• AIM OF THE TASK: The answer is the complete listing below, written out again exactly.

• DATA FOR PROCESSING:
►
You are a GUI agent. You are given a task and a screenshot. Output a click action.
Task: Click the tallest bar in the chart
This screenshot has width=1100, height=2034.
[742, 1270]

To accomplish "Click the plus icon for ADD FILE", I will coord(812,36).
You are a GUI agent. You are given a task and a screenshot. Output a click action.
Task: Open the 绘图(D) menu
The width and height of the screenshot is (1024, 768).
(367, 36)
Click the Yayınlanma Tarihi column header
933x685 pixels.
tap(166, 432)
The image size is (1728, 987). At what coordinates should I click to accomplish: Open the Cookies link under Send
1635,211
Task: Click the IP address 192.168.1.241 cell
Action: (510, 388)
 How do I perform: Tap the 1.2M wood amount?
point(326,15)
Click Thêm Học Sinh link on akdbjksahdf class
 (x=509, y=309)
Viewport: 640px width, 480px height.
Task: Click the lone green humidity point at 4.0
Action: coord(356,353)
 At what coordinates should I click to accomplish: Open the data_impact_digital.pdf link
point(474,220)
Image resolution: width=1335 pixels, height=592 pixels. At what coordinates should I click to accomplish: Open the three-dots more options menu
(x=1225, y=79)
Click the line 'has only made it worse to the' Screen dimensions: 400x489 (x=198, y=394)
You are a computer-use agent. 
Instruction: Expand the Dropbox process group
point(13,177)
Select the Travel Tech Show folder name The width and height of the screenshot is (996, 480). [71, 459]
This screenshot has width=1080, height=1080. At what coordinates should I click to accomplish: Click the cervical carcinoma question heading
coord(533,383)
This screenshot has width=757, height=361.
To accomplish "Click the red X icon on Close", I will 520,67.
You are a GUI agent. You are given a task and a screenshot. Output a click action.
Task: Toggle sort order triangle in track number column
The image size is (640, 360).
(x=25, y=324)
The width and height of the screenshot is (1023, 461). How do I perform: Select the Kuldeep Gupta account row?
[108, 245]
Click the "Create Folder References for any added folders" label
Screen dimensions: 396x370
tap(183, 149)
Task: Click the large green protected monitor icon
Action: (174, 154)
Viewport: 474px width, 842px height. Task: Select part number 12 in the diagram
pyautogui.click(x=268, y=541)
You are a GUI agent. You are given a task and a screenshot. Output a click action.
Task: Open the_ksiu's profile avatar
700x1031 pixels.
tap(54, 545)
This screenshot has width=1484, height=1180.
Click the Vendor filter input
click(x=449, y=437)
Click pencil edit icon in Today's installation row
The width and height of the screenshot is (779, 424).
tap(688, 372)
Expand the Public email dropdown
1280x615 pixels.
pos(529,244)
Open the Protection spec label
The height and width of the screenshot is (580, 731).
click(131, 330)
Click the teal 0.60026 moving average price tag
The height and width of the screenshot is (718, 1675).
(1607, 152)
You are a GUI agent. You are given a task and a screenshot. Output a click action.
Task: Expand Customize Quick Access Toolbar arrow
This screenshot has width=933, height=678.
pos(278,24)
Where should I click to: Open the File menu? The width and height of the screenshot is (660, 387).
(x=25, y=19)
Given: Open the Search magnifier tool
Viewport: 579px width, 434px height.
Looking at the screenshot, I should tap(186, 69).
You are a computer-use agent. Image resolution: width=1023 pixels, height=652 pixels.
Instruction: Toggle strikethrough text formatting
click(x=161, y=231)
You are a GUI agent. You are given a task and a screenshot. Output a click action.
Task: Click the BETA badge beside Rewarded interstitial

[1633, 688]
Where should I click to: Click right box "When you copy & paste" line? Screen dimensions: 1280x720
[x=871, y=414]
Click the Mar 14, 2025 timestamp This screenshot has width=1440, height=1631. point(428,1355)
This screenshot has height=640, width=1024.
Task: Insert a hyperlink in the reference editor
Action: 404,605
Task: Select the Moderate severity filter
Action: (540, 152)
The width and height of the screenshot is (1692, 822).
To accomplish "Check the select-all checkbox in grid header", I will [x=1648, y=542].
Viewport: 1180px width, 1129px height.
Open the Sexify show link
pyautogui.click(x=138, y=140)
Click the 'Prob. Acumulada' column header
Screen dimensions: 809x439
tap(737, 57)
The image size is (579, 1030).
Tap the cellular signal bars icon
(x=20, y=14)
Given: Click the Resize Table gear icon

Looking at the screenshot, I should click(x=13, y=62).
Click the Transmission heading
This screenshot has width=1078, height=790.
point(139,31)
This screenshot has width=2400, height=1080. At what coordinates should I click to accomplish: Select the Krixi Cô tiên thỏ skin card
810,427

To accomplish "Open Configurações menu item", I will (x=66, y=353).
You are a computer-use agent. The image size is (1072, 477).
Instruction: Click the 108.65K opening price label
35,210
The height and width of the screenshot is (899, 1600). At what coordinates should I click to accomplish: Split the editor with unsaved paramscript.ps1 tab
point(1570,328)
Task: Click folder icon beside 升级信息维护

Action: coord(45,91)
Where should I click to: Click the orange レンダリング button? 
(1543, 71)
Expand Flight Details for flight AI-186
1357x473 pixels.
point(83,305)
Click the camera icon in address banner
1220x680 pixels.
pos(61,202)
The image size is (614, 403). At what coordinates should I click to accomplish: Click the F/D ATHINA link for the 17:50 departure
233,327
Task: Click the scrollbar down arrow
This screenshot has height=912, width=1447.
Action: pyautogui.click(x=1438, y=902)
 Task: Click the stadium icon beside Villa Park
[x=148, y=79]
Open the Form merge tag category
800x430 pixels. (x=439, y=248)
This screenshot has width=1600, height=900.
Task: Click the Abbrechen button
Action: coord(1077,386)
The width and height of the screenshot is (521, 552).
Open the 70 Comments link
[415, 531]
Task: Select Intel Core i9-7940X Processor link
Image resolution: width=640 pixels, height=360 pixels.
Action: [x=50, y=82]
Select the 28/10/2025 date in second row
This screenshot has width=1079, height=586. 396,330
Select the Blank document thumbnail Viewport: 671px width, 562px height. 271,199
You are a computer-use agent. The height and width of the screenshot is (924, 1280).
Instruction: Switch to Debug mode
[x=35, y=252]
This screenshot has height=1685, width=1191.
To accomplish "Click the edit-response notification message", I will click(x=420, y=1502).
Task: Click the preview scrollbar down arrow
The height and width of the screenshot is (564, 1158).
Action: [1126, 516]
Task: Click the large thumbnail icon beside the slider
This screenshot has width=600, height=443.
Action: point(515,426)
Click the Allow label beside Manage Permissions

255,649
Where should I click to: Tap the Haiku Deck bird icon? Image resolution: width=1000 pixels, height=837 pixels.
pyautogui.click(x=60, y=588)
◄
• OUTPUT FOR THIS EXERCISE:
You are a GUI agent. You are given a task and a screenshot. Output a click action.
Task: Click the tallest bar in the chart
This screenshot has width=1100, height=2034.
[742, 1270]

To accomplish "Click the plus icon for ADD FILE", I will coord(812,36).
You are a GUI agent. You are given a task and a screenshot. Output a click action.
Task: Open the 绘图(D) menu
The width and height of the screenshot is (1024, 768).
(367, 36)
Click the Yayınlanma Tarihi column header
933x685 pixels.
tap(166, 432)
The image size is (1728, 987). At what coordinates should I click to accomplish: Open the Cookies link under Send
1635,211
Task: Click the IP address 192.168.1.241 cell
Action: (510, 388)
 How do I perform: Tap the 1.2M wood amount?
point(326,15)
Click Thêm Học Sinh link on akdbjksahdf class
 (x=509, y=309)
Viewport: 640px width, 480px height.
Task: Click the lone green humidity point at 4.0
Action: coord(356,353)
 At what coordinates should I click to accomplish: Open the data_impact_digital.pdf link
point(474,220)
Image resolution: width=1335 pixels, height=592 pixels. At what coordinates should I click to accomplish: Open the three-dots more options menu
(x=1225, y=79)
Click the line 'has only made it worse to the' Screen dimensions: 400x489 (x=198, y=394)
You are a computer-use agent. 
Instruction: Expand the Dropbox process group
point(13,177)
Select the Travel Tech Show folder name The width and height of the screenshot is (996, 480). [71, 459]
This screenshot has width=1080, height=1080. At what coordinates should I click to accomplish: Click the cervical carcinoma question heading
coord(533,383)
This screenshot has width=757, height=361.
To accomplish "Click the red X icon on Close", I will 520,67.
You are a GUI agent. You are given a task and a screenshot. Output a click action.
Task: Toggle sort order triangle in track number column
The image size is (640, 360).
(x=25, y=324)
The width and height of the screenshot is (1023, 461). How do I perform: Select the Kuldeep Gupta account row?
[108, 245]
Click the "Create Folder References for any added folders" label
Screen dimensions: 396x370
tap(183, 149)
Task: Click the large green protected monitor icon
Action: (174, 154)
Viewport: 474px width, 842px height. Task: Select part number 12 in the diagram
pyautogui.click(x=268, y=541)
You are a GUI agent. You are given a task and a screenshot. Output a click action.
Task: Open the_ksiu's profile avatar
700x1031 pixels.
tap(54, 545)
This screenshot has width=1484, height=1180.
Click the Vendor filter input
click(x=449, y=437)
Click pencil edit icon in Today's installation row
The width and height of the screenshot is (779, 424).
tap(688, 372)
Expand the Public email dropdown
1280x615 pixels.
pos(529,244)
Open the Protection spec label
The height and width of the screenshot is (580, 731).
click(131, 330)
Click the teal 0.60026 moving average price tag
The height and width of the screenshot is (718, 1675).
(1607, 152)
You are a GUI agent. You are given a task and a screenshot. Output a click action.
Task: Expand Customize Quick Access Toolbar arrow
This screenshot has width=933, height=678.
pos(278,24)
Where should I click to: Open the File menu? The width and height of the screenshot is (660, 387).
(x=25, y=19)
Given: Open the Search magnifier tool
Viewport: 579px width, 434px height.
Looking at the screenshot, I should tap(186, 69).
You are a computer-use agent. Image resolution: width=1023 pixels, height=652 pixels.
Instruction: Toggle strikethrough text formatting
click(x=161, y=231)
You are a GUI agent. You are given a task and a screenshot. Output a click action.
Task: Click the BETA badge beside Rewarded interstitial

[1633, 688]
Where should I click to: Click right box "When you copy & paste" line? Screen dimensions: 1280x720
[x=871, y=414]
Click the Mar 14, 2025 timestamp This screenshot has width=1440, height=1631. point(428,1355)
This screenshot has height=640, width=1024.
Task: Insert a hyperlink in the reference editor
Action: 404,605
Task: Select the Moderate severity filter
Action: (540, 152)
The width and height of the screenshot is (1692, 822).
To accomplish "Check the select-all checkbox in grid header", I will [x=1648, y=542].
Viewport: 1180px width, 1129px height.
Open the Sexify show link
pyautogui.click(x=138, y=140)
Click the 'Prob. Acumulada' column header
Screen dimensions: 809x439
tap(737, 57)
The image size is (579, 1030).
Tap the cellular signal bars icon
(x=20, y=14)
Given: Click the Resize Table gear icon

Looking at the screenshot, I should click(x=13, y=62).
Click the Transmission heading
This screenshot has width=1078, height=790.
point(139,31)
This screenshot has width=2400, height=1080. At what coordinates should I click to accomplish: Select the Krixi Cô tiên thỏ skin card
810,427

To accomplish "Open Configurações menu item", I will (x=66, y=353).
You are a computer-use agent. The image size is (1072, 477).
Instruction: Click the 108.65K opening price label
35,210
The height and width of the screenshot is (899, 1600). At what coordinates should I click to accomplish: Split the editor with unsaved paramscript.ps1 tab
point(1570,328)
Task: Click folder icon beside 升级信息维护

Action: coord(45,91)
Where should I click to: Click the orange レンダリング button? 
(1543, 71)
Expand Flight Details for flight AI-186
1357x473 pixels.
point(83,305)
Click the camera icon in address banner
1220x680 pixels.
pos(61,202)
The image size is (614, 403). At what coordinates should I click to accomplish: Click the F/D ATHINA link for the 17:50 departure
233,327
Task: Click the scrollbar down arrow
This screenshot has height=912, width=1447.
Action: pyautogui.click(x=1438, y=902)
 Task: Click the stadium icon beside Villa Park
[x=148, y=79]
Open the Form merge tag category
800x430 pixels. (x=439, y=248)
This screenshot has width=1600, height=900.
Task: Click the Abbrechen button
Action: coord(1077,386)
The width and height of the screenshot is (521, 552).
Open the 70 Comments link
[415, 531]
Task: Select Intel Core i9-7940X Processor link
Image resolution: width=640 pixels, height=360 pixels.
Action: [x=50, y=82]
Select the 28/10/2025 date in second row
This screenshot has width=1079, height=586. 396,330
Select the Blank document thumbnail Viewport: 671px width, 562px height. 271,199
You are a computer-use agent. The height and width of the screenshot is (924, 1280).
Instruction: Switch to Debug mode
[x=35, y=252]
This screenshot has height=1685, width=1191.
To accomplish "Click the edit-response notification message", I will click(x=420, y=1502).
Task: Click the preview scrollbar down arrow
The height and width of the screenshot is (564, 1158).
Action: [1126, 516]
Task: Click the large thumbnail icon beside the slider
This screenshot has width=600, height=443.
Action: point(515,426)
Click the Allow label beside Manage Permissions

255,649
Where should I click to: Tap the Haiku Deck bird icon? Image resolution: width=1000 pixels, height=837 pixels.
pyautogui.click(x=60, y=588)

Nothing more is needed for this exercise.